** Materials provided follows **

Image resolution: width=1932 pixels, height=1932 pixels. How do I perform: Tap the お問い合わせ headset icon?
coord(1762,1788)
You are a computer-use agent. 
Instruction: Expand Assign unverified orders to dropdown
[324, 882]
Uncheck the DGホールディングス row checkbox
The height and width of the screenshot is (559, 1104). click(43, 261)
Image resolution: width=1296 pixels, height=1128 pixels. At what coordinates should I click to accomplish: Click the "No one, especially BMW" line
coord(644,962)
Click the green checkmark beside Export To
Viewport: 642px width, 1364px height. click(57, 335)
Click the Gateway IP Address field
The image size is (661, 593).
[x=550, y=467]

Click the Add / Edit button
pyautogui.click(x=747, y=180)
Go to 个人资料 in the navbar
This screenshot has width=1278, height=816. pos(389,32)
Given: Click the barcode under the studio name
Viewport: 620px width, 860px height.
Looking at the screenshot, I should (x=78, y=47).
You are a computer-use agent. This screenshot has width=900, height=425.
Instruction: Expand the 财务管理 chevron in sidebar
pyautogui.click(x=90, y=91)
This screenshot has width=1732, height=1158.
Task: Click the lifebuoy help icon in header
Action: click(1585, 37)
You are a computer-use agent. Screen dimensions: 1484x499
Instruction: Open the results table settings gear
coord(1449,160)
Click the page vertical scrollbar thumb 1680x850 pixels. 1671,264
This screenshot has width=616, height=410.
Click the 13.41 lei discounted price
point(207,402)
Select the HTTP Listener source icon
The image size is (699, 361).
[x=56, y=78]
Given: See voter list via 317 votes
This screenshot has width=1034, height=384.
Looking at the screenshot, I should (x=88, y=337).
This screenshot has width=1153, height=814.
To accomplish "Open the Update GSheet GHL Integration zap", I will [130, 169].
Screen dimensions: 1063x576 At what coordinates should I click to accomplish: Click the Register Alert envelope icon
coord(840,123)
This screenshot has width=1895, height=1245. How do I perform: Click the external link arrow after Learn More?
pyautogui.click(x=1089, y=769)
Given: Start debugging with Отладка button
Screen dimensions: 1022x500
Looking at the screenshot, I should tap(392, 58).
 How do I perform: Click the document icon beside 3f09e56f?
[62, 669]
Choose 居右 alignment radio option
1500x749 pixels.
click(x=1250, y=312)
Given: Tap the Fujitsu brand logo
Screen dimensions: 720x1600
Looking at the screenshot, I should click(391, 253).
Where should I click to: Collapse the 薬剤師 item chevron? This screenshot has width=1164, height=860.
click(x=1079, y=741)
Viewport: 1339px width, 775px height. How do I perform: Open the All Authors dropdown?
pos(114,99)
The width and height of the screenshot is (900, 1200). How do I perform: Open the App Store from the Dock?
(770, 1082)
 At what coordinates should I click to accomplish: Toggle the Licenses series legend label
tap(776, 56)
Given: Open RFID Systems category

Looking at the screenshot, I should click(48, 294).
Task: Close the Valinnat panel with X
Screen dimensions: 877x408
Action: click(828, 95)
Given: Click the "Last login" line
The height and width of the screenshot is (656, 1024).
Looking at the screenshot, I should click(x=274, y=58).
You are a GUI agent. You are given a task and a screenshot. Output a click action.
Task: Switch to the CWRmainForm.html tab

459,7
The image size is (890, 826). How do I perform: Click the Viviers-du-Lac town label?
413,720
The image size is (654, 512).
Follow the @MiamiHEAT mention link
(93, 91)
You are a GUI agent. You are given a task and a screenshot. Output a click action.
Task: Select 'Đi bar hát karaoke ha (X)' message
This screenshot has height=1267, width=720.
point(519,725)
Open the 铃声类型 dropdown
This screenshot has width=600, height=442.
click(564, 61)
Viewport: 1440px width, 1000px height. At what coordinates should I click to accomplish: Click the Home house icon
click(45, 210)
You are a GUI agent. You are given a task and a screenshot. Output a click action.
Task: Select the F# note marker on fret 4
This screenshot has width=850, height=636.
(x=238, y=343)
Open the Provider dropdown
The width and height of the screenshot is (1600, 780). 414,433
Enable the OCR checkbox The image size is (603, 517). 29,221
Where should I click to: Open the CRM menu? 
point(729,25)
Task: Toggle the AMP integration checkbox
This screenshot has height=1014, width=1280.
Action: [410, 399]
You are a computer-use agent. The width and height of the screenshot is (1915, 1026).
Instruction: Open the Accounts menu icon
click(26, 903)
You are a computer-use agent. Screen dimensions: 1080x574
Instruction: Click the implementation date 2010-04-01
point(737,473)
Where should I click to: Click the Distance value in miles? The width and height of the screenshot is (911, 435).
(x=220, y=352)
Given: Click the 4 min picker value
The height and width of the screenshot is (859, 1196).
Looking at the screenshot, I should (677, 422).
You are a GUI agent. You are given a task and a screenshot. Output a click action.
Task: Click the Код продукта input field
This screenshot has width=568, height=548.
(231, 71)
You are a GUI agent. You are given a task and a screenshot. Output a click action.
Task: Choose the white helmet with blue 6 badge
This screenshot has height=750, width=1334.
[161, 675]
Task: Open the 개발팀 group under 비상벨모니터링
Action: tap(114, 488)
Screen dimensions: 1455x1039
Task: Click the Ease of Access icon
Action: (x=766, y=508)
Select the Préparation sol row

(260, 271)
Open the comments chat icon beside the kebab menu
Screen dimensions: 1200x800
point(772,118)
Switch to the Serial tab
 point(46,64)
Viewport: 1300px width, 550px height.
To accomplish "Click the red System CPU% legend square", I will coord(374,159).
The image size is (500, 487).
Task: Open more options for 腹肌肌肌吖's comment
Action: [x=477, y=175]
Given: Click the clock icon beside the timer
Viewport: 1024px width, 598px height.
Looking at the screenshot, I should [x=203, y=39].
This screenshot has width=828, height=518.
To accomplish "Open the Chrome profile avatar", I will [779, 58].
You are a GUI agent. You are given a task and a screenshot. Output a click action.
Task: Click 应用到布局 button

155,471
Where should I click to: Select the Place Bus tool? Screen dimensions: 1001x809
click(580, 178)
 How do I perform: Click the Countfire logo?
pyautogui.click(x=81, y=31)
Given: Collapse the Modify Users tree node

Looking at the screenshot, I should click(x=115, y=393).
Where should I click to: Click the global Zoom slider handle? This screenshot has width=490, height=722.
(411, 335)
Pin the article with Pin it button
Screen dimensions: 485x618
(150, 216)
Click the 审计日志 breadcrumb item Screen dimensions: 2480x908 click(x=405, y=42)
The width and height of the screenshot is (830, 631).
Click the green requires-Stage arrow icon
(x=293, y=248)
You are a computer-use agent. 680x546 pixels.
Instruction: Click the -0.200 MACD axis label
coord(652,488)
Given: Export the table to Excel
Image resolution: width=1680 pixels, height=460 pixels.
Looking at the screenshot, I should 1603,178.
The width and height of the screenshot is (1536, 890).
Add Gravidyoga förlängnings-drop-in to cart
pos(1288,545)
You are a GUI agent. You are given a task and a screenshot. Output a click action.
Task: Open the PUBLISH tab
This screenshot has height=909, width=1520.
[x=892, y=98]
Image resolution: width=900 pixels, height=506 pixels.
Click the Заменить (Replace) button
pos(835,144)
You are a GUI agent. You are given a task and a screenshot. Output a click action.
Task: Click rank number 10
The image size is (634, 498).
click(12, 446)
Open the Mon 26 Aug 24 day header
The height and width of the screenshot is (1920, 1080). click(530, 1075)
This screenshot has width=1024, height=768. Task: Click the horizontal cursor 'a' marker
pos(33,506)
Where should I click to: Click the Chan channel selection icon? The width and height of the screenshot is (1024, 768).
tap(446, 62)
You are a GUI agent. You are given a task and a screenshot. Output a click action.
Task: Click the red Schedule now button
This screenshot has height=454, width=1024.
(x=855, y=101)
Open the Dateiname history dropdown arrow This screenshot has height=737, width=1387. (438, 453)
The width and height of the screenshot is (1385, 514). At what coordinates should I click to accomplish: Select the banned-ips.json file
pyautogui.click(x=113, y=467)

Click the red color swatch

** End of Materials provided **

Could you retype each record exactly as it appears?

→ Result for this task:
Image resolution: width=1932 pixels, height=1932 pixels. How do I perform: Tap the お問い合わせ headset icon?
coord(1762,1788)
You are a computer-use agent. 
Instruction: Expand Assign unverified orders to dropdown
[324, 882]
Uncheck the DGホールディングス row checkbox
The height and width of the screenshot is (559, 1104). click(43, 261)
Image resolution: width=1296 pixels, height=1128 pixels. At what coordinates should I click to accomplish: Click the "No one, especially BMW" line
coord(644,962)
Click the green checkmark beside Export To
Viewport: 642px width, 1364px height. click(57, 335)
Click the Gateway IP Address field
The image size is (661, 593).
[x=550, y=467]

Click the Add / Edit button
pyautogui.click(x=747, y=180)
Go to 个人资料 in the navbar
This screenshot has width=1278, height=816. pos(389,32)
Given: Click the barcode under the studio name
Viewport: 620px width, 860px height.
Looking at the screenshot, I should (x=78, y=47).
You are a computer-use agent. This screenshot has width=900, height=425.
Instruction: Expand the 财务管理 chevron in sidebar
pyautogui.click(x=90, y=91)
This screenshot has width=1732, height=1158.
Task: Click the lifebuoy help icon in header
Action: click(1585, 37)
You are a computer-use agent. Screen dimensions: 1484x499
Instruction: Open the results table settings gear
coord(1449,160)
Click the page vertical scrollbar thumb 1680x850 pixels. 1671,264
This screenshot has width=616, height=410.
Click the 13.41 lei discounted price
point(207,402)
Select the HTTP Listener source icon
The image size is (699, 361).
[x=56, y=78]
Given: See voter list via 317 votes
This screenshot has width=1034, height=384.
Looking at the screenshot, I should (x=88, y=337).
This screenshot has width=1153, height=814.
To accomplish "Open the Update GSheet GHL Integration zap", I will [130, 169].
Screen dimensions: 1063x576 At what coordinates should I click to accomplish: Click the Register Alert envelope icon
coord(840,123)
This screenshot has width=1895, height=1245. How do I perform: Click the external link arrow after Learn More?
pyautogui.click(x=1089, y=769)
Given: Start debugging with Отладка button
Screen dimensions: 1022x500
Looking at the screenshot, I should tap(392, 58).
 How do I perform: Click the document icon beside 3f09e56f?
[62, 669]
Choose 居右 alignment radio option
1500x749 pixels.
click(x=1250, y=312)
Given: Tap the Fujitsu brand logo
Screen dimensions: 720x1600
Looking at the screenshot, I should click(391, 253).
Where should I click to: Collapse the 薬剤師 item chevron? This screenshot has width=1164, height=860.
click(x=1079, y=741)
Viewport: 1339px width, 775px height. How do I perform: Open the All Authors dropdown?
pos(114,99)
The width and height of the screenshot is (900, 1200). How do I perform: Open the App Store from the Dock?
(770, 1082)
 At what coordinates should I click to accomplish: Toggle the Licenses series legend label
tap(776, 56)
Given: Open RFID Systems category

Looking at the screenshot, I should click(48, 294).
Task: Close the Valinnat panel with X
Screen dimensions: 877x408
Action: click(828, 95)
Given: Click the "Last login" line
The height and width of the screenshot is (656, 1024).
Looking at the screenshot, I should click(x=274, y=58).
You are a GUI agent. You are given a task and a screenshot. Output a click action.
Task: Switch to the CWRmainForm.html tab

459,7
The image size is (890, 826). How do I perform: Click the Viviers-du-Lac town label?
413,720
The image size is (654, 512).
Follow the @MiamiHEAT mention link
(93, 91)
You are a GUI agent. You are given a task and a screenshot. Output a click action.
Task: Select 'Đi bar hát karaoke ha (X)' message
This screenshot has height=1267, width=720.
point(519,725)
Open the 铃声类型 dropdown
This screenshot has width=600, height=442.
click(564, 61)
Viewport: 1440px width, 1000px height. At what coordinates should I click to accomplish: Click the Home house icon
click(45, 210)
You are a GUI agent. You are given a task and a screenshot. Output a click action.
Task: Select the F# note marker on fret 4
This screenshot has width=850, height=636.
(x=238, y=343)
Open the Provider dropdown
The width and height of the screenshot is (1600, 780). 414,433
Enable the OCR checkbox The image size is (603, 517). 29,221
Where should I click to: Open the CRM menu? 
point(729,25)
Task: Toggle the AMP integration checkbox
This screenshot has height=1014, width=1280.
Action: [410, 399]
You are a computer-use agent. The width and height of the screenshot is (1915, 1026).
Instruction: Open the Accounts menu icon
click(26, 903)
You are a computer-use agent. Screen dimensions: 1080x574
Instruction: Click the implementation date 2010-04-01
point(737,473)
Where should I click to: Click the Distance value in miles? The width and height of the screenshot is (911, 435).
(x=220, y=352)
Given: Click the 4 min picker value
The height and width of the screenshot is (859, 1196).
Looking at the screenshot, I should (677, 422).
You are a GUI agent. You are given a task and a screenshot. Output a click action.
Task: Click the Код продукта input field
This screenshot has width=568, height=548.
(231, 71)
You are a GUI agent. You are given a task and a screenshot. Output a click action.
Task: Choose the white helmet with blue 6 badge
This screenshot has height=750, width=1334.
[161, 675]
Task: Open the 개발팀 group under 비상벨모니터링
Action: tap(114, 488)
Screen dimensions: 1455x1039
Task: Click the Ease of Access icon
Action: (x=766, y=508)
Select the Préparation sol row

(260, 271)
Open the comments chat icon beside the kebab menu
Screen dimensions: 1200x800
point(772,118)
Switch to the Serial tab
 point(46,64)
Viewport: 1300px width, 550px height.
To accomplish "Click the red System CPU% legend square", I will coord(374,159).
The image size is (500, 487).
Task: Open more options for 腹肌肌肌吖's comment
Action: [x=477, y=175]
Given: Click the clock icon beside the timer
Viewport: 1024px width, 598px height.
Looking at the screenshot, I should [x=203, y=39].
This screenshot has width=828, height=518.
To accomplish "Open the Chrome profile avatar", I will [779, 58].
You are a GUI agent. You are given a task and a screenshot. Output a click action.
Task: Click 应用到布局 button

155,471
Where should I click to: Select the Place Bus tool? Screen dimensions: 1001x809
click(580, 178)
 How do I perform: Click the Countfire logo?
pyautogui.click(x=81, y=31)
Given: Collapse the Modify Users tree node

Looking at the screenshot, I should click(x=115, y=393).
Where should I click to: Click the global Zoom slider handle? This screenshot has width=490, height=722.
(411, 335)
Pin the article with Pin it button
Screen dimensions: 485x618
(150, 216)
Click the 审计日志 breadcrumb item Screen dimensions: 2480x908 click(x=405, y=42)
The width and height of the screenshot is (830, 631).
Click the green requires-Stage arrow icon
(x=293, y=248)
You are a computer-use agent. 680x546 pixels.
Instruction: Click the -0.200 MACD axis label
coord(652,488)
Given: Export the table to Excel
Image resolution: width=1680 pixels, height=460 pixels.
Looking at the screenshot, I should 1603,178.
The width and height of the screenshot is (1536, 890).
Add Gravidyoga förlängnings-drop-in to cart
pos(1288,545)
You are a GUI agent. You are given a task and a screenshot. Output a click action.
Task: Open the PUBLISH tab
This screenshot has height=909, width=1520.
[x=892, y=98]
Image resolution: width=900 pixels, height=506 pixels.
Click the Заменить (Replace) button
pos(835,144)
You are a GUI agent. You are given a task and a screenshot. Output a click action.
Task: Click rank number 10
The image size is (634, 498).
click(12, 446)
Open the Mon 26 Aug 24 day header
The height and width of the screenshot is (1920, 1080). click(530, 1075)
This screenshot has width=1024, height=768. Task: Click the horizontal cursor 'a' marker
pos(33,506)
Where should I click to: Click the Chan channel selection icon? The width and height of the screenshot is (1024, 768).
tap(446, 62)
You are a GUI agent. You are given a task and a screenshot. Output a click action.
Task: Click the red Schedule now button
This screenshot has height=454, width=1024.
(x=855, y=101)
Open the Dateiname history dropdown arrow This screenshot has height=737, width=1387. (438, 453)
The width and height of the screenshot is (1385, 514). At what coordinates should I click to accomplish: Select the banned-ips.json file
pyautogui.click(x=113, y=467)

Click the red color swatch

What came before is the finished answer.